Task statement:
Write out the records below verbatim, starting at the line that contains "Task: Click the puzzle pieces addon icon" and ending after the line that contains "The height and width of the screenshot is (959, 1525).".

Provided data:
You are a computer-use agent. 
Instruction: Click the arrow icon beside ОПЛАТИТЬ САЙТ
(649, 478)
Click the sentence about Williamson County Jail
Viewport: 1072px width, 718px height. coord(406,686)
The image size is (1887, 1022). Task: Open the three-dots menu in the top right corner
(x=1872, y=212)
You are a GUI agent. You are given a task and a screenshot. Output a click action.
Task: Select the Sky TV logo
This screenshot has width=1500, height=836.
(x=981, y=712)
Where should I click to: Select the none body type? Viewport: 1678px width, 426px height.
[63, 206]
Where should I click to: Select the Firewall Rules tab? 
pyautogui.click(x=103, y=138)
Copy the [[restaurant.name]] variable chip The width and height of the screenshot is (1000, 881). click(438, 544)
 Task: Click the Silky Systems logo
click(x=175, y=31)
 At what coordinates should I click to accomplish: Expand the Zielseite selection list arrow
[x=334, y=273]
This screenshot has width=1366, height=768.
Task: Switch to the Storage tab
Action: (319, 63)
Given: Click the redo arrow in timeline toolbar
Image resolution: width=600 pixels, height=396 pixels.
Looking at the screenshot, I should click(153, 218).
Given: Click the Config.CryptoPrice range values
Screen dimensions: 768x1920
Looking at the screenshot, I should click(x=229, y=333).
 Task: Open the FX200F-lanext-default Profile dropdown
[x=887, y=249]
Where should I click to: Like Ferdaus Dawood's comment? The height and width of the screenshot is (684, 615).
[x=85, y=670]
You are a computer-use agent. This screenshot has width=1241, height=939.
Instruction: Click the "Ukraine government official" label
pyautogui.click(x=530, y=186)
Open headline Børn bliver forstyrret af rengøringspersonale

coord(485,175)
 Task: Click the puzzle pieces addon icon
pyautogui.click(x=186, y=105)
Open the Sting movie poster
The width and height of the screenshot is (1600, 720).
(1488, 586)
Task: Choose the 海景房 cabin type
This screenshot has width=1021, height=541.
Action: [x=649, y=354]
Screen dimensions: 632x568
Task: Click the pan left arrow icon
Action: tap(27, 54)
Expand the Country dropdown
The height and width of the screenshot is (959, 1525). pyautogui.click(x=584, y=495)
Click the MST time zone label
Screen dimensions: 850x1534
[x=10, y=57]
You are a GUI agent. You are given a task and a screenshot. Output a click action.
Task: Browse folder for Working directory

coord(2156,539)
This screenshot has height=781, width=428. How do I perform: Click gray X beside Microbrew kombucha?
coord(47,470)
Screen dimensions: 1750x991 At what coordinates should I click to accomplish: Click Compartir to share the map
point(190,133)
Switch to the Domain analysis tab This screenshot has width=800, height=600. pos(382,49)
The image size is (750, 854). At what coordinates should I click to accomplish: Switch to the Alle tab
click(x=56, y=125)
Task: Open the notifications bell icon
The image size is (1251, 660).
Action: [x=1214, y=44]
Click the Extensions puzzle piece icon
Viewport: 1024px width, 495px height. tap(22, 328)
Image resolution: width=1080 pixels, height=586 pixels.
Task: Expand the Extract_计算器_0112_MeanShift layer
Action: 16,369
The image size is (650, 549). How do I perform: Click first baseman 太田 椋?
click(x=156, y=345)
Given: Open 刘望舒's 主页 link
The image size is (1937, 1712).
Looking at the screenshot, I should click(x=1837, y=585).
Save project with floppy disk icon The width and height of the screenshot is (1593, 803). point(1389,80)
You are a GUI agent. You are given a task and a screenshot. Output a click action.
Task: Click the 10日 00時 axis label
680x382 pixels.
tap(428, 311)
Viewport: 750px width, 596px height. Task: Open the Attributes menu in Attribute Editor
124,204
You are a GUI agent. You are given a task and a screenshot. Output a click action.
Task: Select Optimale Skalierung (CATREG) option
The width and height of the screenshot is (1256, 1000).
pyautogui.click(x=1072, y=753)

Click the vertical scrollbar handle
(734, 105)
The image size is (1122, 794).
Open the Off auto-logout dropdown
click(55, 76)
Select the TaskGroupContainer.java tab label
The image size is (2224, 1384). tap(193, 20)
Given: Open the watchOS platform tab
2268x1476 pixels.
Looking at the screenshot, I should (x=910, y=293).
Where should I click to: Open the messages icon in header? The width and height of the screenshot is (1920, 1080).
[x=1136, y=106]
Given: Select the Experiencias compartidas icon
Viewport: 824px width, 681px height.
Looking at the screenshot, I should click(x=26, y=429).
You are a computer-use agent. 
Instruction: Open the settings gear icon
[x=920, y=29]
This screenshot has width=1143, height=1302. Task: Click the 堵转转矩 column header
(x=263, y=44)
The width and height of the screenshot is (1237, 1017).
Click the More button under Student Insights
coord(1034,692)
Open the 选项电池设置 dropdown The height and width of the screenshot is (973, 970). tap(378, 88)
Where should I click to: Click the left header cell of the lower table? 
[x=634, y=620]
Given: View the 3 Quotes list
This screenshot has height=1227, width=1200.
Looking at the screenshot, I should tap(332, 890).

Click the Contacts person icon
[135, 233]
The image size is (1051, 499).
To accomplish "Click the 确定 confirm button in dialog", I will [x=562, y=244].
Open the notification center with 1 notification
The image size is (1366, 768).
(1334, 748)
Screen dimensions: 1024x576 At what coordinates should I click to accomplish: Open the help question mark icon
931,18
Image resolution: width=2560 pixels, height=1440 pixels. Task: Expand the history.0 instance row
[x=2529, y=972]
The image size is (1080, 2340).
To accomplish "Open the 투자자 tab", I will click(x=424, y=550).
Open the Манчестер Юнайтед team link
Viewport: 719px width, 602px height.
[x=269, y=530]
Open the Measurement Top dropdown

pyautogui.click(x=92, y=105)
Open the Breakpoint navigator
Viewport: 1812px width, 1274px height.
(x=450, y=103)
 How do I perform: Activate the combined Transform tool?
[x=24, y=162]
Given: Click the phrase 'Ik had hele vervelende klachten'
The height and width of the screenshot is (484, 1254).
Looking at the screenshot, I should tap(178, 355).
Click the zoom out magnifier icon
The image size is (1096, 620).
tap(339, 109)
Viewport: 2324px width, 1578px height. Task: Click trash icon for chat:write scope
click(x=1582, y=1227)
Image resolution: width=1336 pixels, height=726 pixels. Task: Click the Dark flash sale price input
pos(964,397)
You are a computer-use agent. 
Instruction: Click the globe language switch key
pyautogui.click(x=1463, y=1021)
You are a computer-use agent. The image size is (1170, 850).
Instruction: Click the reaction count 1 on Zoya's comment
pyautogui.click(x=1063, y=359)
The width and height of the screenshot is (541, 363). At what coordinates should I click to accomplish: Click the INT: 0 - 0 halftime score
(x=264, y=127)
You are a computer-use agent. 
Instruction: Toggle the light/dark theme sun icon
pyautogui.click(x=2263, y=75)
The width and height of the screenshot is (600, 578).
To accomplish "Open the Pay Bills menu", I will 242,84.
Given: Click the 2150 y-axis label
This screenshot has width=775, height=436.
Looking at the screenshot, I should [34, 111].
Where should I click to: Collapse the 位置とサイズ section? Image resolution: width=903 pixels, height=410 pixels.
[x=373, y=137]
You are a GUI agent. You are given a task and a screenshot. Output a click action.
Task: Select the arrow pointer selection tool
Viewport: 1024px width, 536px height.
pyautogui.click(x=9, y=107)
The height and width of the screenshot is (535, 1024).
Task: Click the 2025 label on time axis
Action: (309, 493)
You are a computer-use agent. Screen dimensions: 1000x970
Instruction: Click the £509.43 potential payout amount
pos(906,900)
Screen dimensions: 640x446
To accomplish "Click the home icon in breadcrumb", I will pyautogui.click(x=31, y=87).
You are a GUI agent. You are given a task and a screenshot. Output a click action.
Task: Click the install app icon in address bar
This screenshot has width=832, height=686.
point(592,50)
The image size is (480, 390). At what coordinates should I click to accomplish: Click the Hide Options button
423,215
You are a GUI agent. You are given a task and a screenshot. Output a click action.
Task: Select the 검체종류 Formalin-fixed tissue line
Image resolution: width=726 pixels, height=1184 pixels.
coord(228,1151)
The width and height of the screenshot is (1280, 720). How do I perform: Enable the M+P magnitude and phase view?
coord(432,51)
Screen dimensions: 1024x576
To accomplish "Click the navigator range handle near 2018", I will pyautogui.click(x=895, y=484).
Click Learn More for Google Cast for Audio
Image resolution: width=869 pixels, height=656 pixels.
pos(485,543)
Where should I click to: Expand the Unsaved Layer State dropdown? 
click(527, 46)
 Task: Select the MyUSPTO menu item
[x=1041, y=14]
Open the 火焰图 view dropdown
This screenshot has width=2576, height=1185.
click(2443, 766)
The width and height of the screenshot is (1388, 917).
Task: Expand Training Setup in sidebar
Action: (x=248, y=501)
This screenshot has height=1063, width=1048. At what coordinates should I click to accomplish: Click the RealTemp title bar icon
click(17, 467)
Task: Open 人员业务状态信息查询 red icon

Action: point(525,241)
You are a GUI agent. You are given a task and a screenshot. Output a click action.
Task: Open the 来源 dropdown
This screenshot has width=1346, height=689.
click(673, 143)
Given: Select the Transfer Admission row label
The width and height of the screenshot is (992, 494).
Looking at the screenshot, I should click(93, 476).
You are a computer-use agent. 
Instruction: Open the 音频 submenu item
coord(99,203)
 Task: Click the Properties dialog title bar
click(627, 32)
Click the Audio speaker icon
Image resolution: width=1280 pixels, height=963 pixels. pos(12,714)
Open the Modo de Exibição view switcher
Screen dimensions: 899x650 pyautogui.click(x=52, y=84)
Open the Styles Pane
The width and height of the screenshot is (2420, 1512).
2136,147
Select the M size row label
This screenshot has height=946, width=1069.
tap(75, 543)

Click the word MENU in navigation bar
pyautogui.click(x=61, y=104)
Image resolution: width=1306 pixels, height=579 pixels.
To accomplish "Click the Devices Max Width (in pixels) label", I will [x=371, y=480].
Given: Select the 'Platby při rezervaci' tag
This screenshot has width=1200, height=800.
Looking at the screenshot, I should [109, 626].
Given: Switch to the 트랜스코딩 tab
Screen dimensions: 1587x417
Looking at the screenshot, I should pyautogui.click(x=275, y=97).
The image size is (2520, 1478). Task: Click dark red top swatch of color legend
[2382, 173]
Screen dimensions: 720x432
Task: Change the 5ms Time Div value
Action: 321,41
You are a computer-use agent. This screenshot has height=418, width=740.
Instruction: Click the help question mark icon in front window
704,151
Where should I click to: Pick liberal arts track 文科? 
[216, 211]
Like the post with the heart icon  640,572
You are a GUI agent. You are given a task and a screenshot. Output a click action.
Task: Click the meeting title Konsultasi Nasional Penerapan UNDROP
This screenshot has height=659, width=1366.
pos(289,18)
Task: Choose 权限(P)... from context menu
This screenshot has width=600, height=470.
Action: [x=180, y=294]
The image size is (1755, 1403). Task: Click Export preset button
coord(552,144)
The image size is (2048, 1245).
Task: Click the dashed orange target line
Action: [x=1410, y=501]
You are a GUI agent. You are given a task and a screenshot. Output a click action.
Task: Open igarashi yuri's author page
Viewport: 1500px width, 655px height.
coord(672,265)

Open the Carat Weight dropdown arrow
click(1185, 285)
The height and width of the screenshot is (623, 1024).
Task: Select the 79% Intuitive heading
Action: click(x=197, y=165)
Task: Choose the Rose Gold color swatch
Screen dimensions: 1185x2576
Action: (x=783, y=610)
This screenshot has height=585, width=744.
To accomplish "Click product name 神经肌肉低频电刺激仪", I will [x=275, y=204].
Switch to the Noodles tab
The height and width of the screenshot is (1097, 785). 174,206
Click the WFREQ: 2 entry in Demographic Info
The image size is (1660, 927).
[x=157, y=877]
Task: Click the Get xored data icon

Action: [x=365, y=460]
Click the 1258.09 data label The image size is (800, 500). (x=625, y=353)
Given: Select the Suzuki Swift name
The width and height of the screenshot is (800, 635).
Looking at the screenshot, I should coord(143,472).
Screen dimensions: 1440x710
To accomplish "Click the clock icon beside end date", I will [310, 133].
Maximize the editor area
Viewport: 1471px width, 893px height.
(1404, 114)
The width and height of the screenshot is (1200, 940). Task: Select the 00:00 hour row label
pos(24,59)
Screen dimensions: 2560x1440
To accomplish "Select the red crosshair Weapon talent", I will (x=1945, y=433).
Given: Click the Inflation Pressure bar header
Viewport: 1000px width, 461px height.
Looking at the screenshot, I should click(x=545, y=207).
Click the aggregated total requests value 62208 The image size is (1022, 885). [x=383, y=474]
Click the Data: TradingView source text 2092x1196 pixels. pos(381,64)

Result:
 Task: Click the puzzle pieces addon icon
pyautogui.click(x=186, y=105)
Open the Sting movie poster
The width and height of the screenshot is (1600, 720).
(1488, 586)
Task: Choose the 海景房 cabin type
This screenshot has width=1021, height=541.
Action: [x=649, y=354]
Screen dimensions: 632x568
Task: Click the pan left arrow icon
Action: tap(27, 54)
Expand the Country dropdown
The height and width of the screenshot is (959, 1525). pyautogui.click(x=584, y=495)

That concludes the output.